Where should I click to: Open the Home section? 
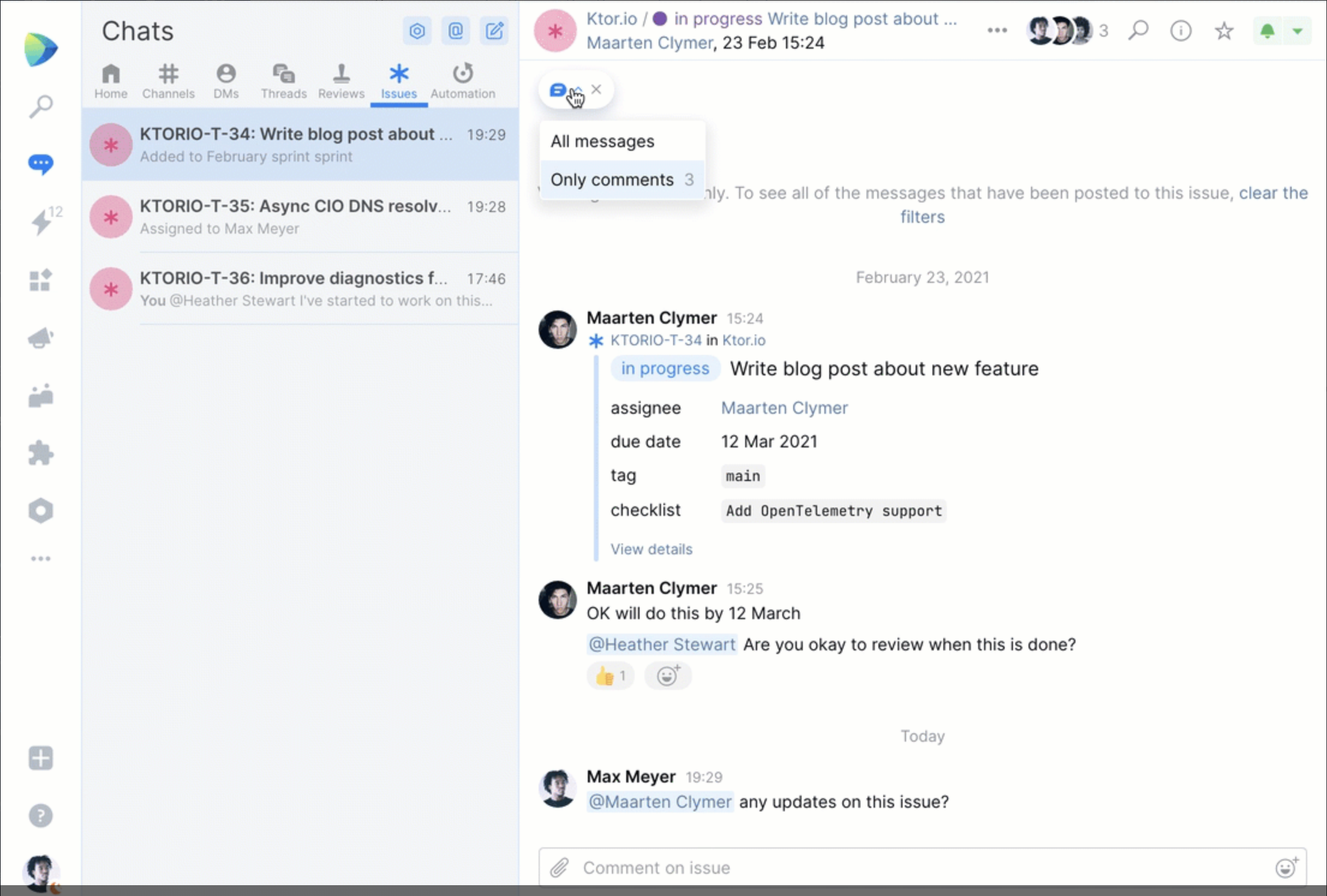(110, 80)
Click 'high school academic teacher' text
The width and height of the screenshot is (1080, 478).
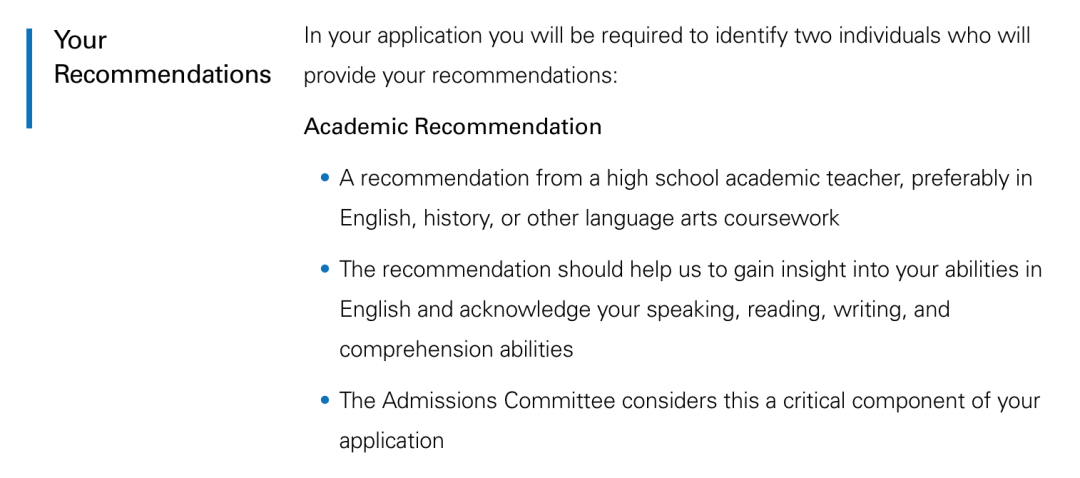[756, 178]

▶ **PROBLEM DETAILS**: From the line containing "The width and" to the last line of the material, every line is to be reproduced exactly. No picture belongs in the copy.

▶ **PROBLEM SOLUTION**:
The width and height of the screenshot is (1080, 478).
[756, 178]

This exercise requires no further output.